Уолтон громко расхохотался:
– Извини, Фрэнсис, слишком много дипломатического пустозвонства. Я даже не могу попросить жену передать мне во время завтрака хлопья – она тут же пытается понять, что я задумал на самом деле. Ты хочешь получить прямой ответ? Хорошо. Сейчас наше преимущество минимально. Если ничего не изменится, в следующий раз мы проиграем. Мы не можем идти тем же курсом.
– И каким должно быть решение? Нам необходимо его найти.
– Мы подождем. Нам требуется время, несколько месяцев, чтобы подготовить общественное мнение, надавить на Генри и убедить его уйти в отставку – и тогда мы сможем сказать, что стараемся выполнить пожелание народа, а не потворствуем личным амбициям. Восприятие происходящего может оказаться решающим фактором, Фрэнсис, но нам нужно время, чтобы встретить перемены во всеоружии.
«А тебе – чтобы самому подготовиться к прыжку, – подумал Уркхарт. – Старый мошенник. Ты все еще хочешь стать премьер-министром».
Он знал, что Уолтон будет проводить как можно больше вечеров в коридорах и барах Палаты общин, развивать уже существующие отношения с коллегами, увеличивать число своих выступлений в округах влиятельных членов парламента, укреплять свою репутацию среди редакторов и обозревателей, работать на свой имидж…
Его расписание будет сокращено, он станет меньше времени проводить за границей, начнет ездить по Британии и произносить бесчисленные речи о вызовах, на которые предстоит ответить стране в 2000 году.
– Перед тобой стоит чертовски трудная и деликатная задача, Фрэнсис, – заявил Патрик. – Ты находишься в таком положении, что можешь оценить, есть ли шансы на то, что Генри исправит ситуацию, а если он этого не сделает, ты поймешь, когда наступит подходящий момент действовать.
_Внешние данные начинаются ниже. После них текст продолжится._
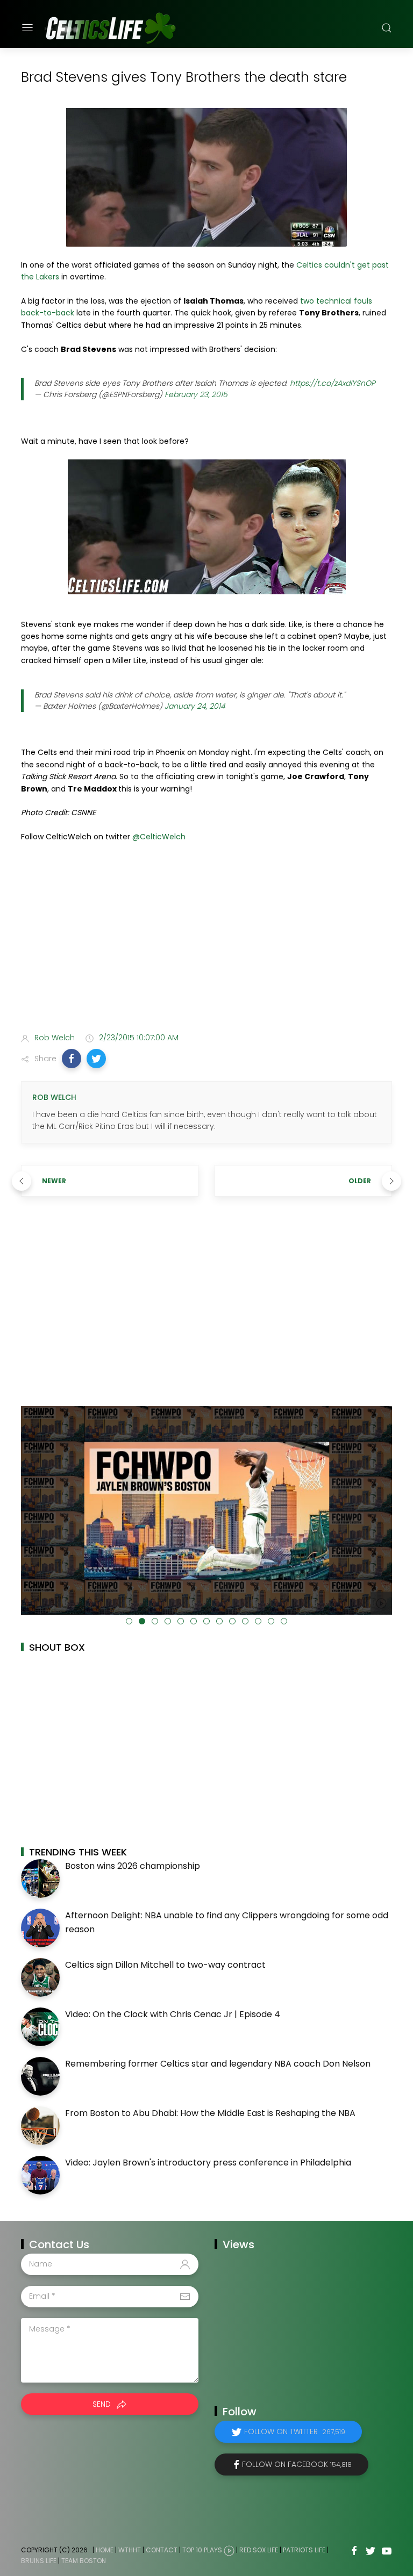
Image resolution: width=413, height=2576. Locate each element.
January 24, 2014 (195, 706)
Если мы выступим слишком рано, то будем выглядеть убийцами. Слишком поздно – и партия потеряет управление. Ты должен самым внимательным образом контролировать процесс и понять, когда нам следует предпринять решительные действия и стоит ли это делать. Полагаю, ты постоянно прощупываешь почву?
Уркхарт осторожно кивнул, молча подтверждая его предположение. «Он назначает меня Кассием, – подумал он. – Вкладывает в мою руку кинжал и предоставляет мне решить, когда начнутся Мартовские Иды». Неожиданно Главный Кнут обнаружил, что эта мысль его обрадовала.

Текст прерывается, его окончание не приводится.